I have a penchant for doing films that have extreme violence in them, so I don’t know if I am desensitized to it, but for me this film is an accurate depiction of that time period, so without getting into what it means on a social level or anything like that, I just like these types of films and I think they have to be authentic.  This was well handled and had the perfect sort of fusion of violence and beauty at the same time, and it’s portraying the savagery and the beauty of nature.

the_revenant_poster_1There were so many difficult things and I don’t even know where to begin.  Recently I said that I had to sleep in dead animal carcasses and I wasn’t referring to myself going home at night and sleeping in dead animal carcasses.  I was referring to Hugh Glass, the character having to do that, but the real challenge was the cold and it was a constant struggle and I think they even had to invent machines for the actors not to get hypothermia after every single take that we did, because it was that extreme and it got down to 40 below.  Sometimes the camera actually couldn’t operate and the camera’s gears didn’t work because it was so cold. So you could imagine how our fingers and face, and that’s what every actor is going to talk about, is the hands. I mean the hands were a constant source of pain and we had machines that were on set and one that I titled “the octopus.” because it was like a giant hot air dryer with eight tubes that would warm our hands.

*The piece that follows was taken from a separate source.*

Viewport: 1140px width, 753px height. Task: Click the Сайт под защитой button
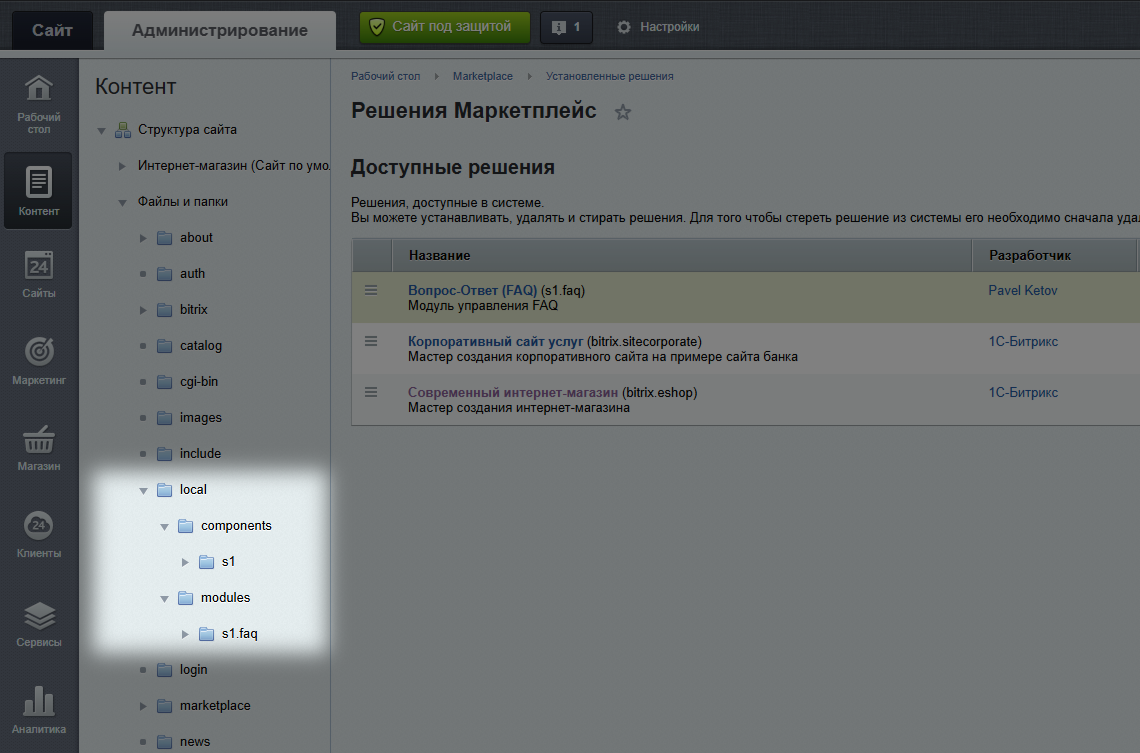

I don’t want to say fun, but it was part of the intent of making the movie to experience that as closely as we could, and without having done what literally these fur trappers did, it was very difficult.

Character that doesn’t speak, the opposite from the Extroverted in Wolf of Wall Street

That was the exciting part about it to me, and when I read the script I actually kept urging director Alejandro to take more lines out. I wanted less dialogue because that was the exploration of this character.  How to portray someone’s emotional journey without words, and any time he did speak I was like, alright, let’s cut it down to the point of everything. Hugh Glass is a man that does not mince words and he gets straight to the point of what he wants to talk about because I don’t think he necessarily wants to communicate with that many people. We see what he experiences through his eyes and we experience this whole story without words.  That to me was very exciting and one of the main catalysts for doing this movie because I have done so many articulate characters that babble throughout movies  This was a new experiment for me and something that in the preparation, with every movie I read up as much as I can and I went to specialists learning about survival tactics, and read as much as I could about the time period but I really wanted to have it rely on the instinct of this character and what I am going through at that immediate time. So a lot of it wasn’t pre-planned, a lot of it was seeing what nature gave us and trying to react as honestly as possible.